To counter this tendency, the 2024 Republican Platform suggests that schools must “promote love of country.” Few would truly contest that sentiment. But how?

A teacher declaring American exceptionalism from the lectern will accomplish little more than motivational posters hanging around buildings proclaiming that “kindness is cool.” Fostering a love of country requires more. Patriotism will result from the curriculum and framing of instruction itself.

First, we must give our students something to love. A mother loves her child simply because the son or daughter is hers, but ask any loving parents, and they’ll quickly begin to ramble about their child’s laugh, accomplishments, sense of humor, hobbies, or touching anecdotes.

Currently, American curricula emphasize the contemporary and supposedly “relevant.” Children read books — invariably modern young-adult fiction — that interest them. They research modern issues and debates in “action civics.” They learn about other cultures. Where is American heritage?

An English teacher by trade, my mind jumps first to literature. American schools can and should cover our literary past. It’s hard not to love Mark Twain’s anti-elitist, crass vernacular — a rebuke to stuffy, European pretensions. From abolitionism to the end of segregation, when civil rights marched across the West, many of its greatest rhetoricians were American. Poe’s gothic tales rival the Greeks in their mythological weight.

Our distinction extends beyond literature. Anyone who has taken a road trip can tell of our uniquely variable geography, ranging from plains to mountains to rolling hills to sea towns. Throughout history, our decisive actions stymied various stripes of totalitarianism. One of the most sophisticated genres of music, jazz, emerged on our shores. Miles Davis and John Coltrane can stand toe-to-toe with Beethoven and Bach.

And of course, this curriculum of American inclusion would be remiss without a robust civics education. How can the next generation appreciate American exceptionalism if they do not understand the political wisdom and prudence written into our Constitution? It’s difficult for our populace to feel gratitude toward our country when half of Americans can’t even name all three branches of government.

Second, but perhaps more important, is the framing of American history.

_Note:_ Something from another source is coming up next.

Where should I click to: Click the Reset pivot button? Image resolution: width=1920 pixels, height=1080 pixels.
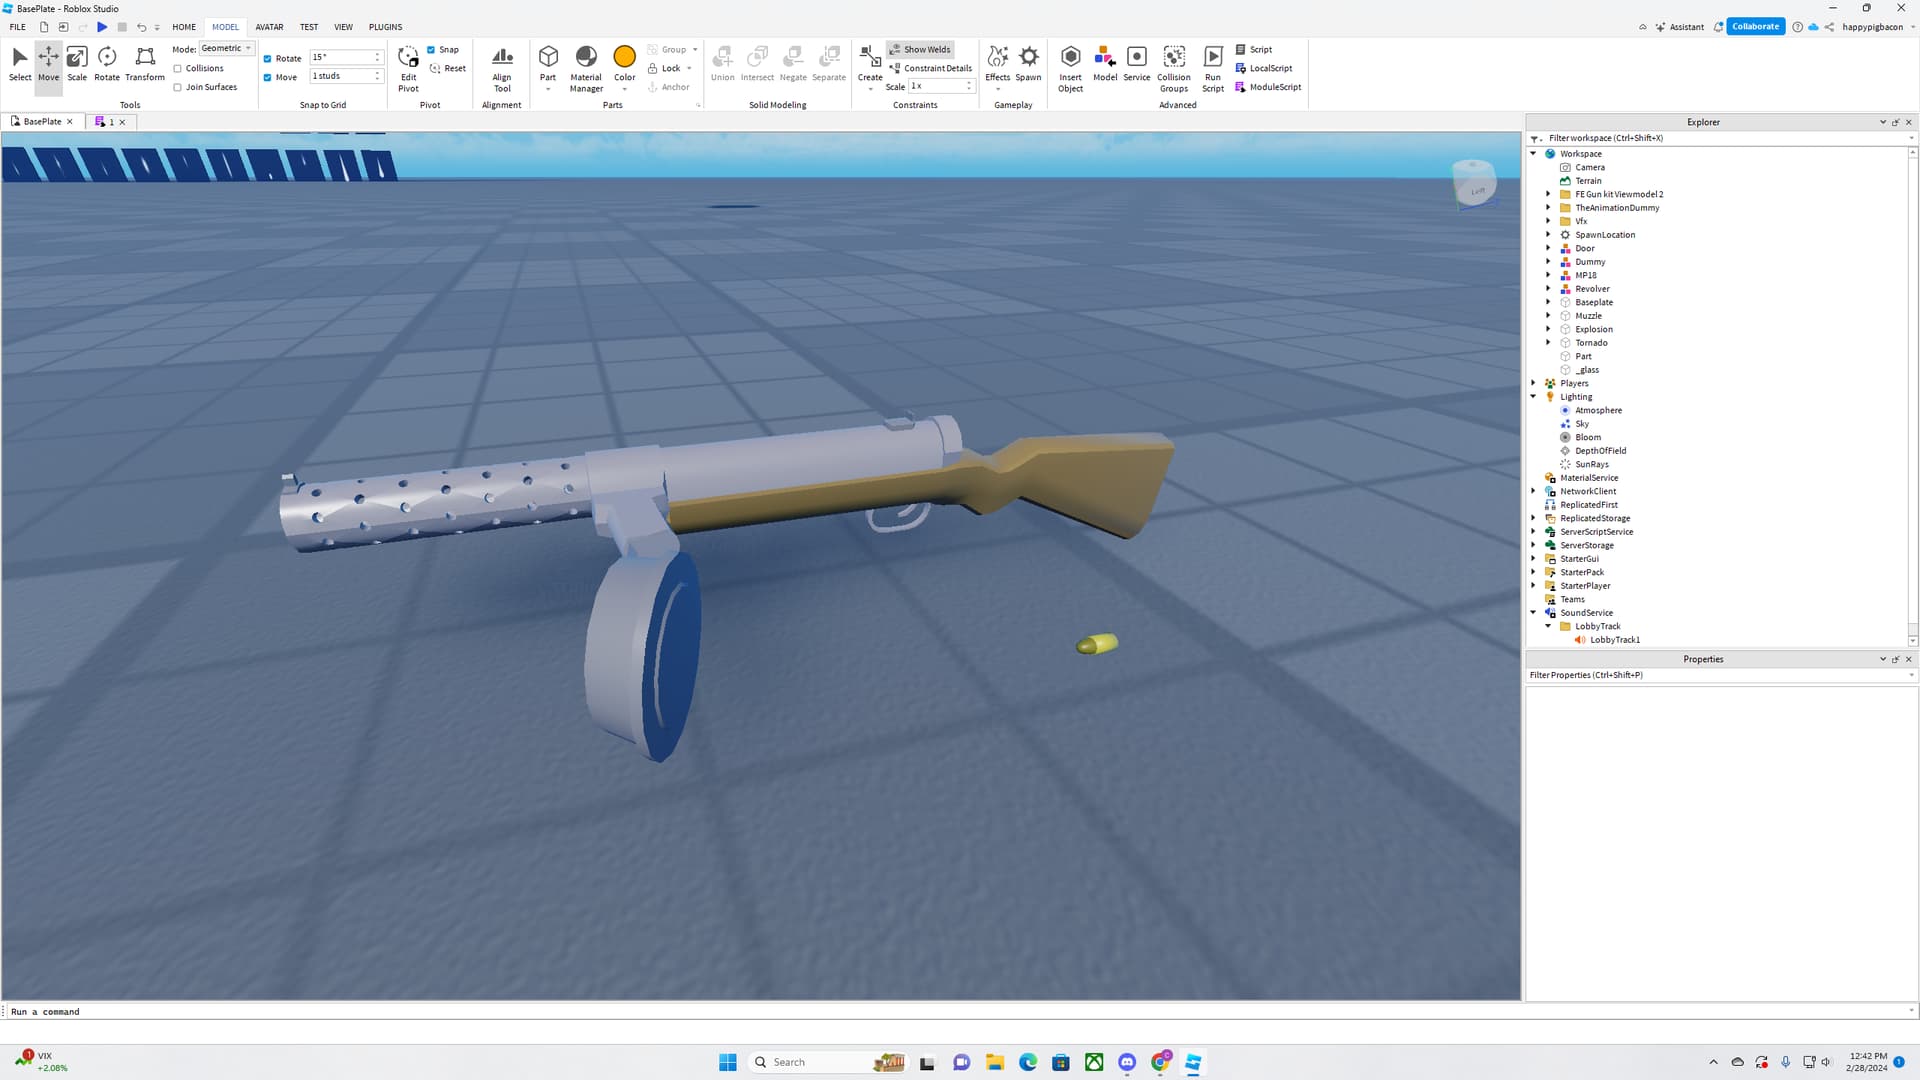point(449,68)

It’s entirely possible to include all of the above in our curriculum — history, geography, literary and artistic history, civics, all of it — and still portray America as the villain in the story. Our educational experts want our children to learn that equality before the law, objectivity, or even timeliness are tools of oppression, that American ideals are lies, and that instead we’re built on broken, racist, oppressive foundations.

We needn’t lie to our students about our very real failings: slavery, segregation, evils that leave a blot on our record. But notably, where segregationists rebuffed our founding ideals, civil-rights leaders and abolitionists alike embraced them. We’re a great, albeit imperfect nation that is ever living up to but never quite reaching its ideals. This is the framing that students need — and it’s the accurate one to boot.

Philosopher G. K. Chesterton made a compelling case for this love of country in his theological classic Orthodoxy: “Men did not love Rome because she was great. She was great because they had loved her.” In other words, great societies develop because individuals believe in its mission and foster it toward greatness.

And Chesterton continues on to explain exactly what this sentiment entails. He uses the then-impoverished neighborhood of Pimlico in London as an example. If a resident hated this area, he’d either “cut his throat or move.” If he had an uncritical approval of the area, then it “will remain Pimlico, which would be awful.” Instead, if residents “loved Pimlico as mothers love children, arbitrarily, because it is theirs, Pimlico in a year or two might be fairer than Florence.”

It’s an unfortunate reality that a national policy platform needs to assert the need for schools to inculcate a sense of patriotism. But when it’s controversial to assert so, I’m grateful that the Republican platform does. A society that teaches its children to hate it will not long persist.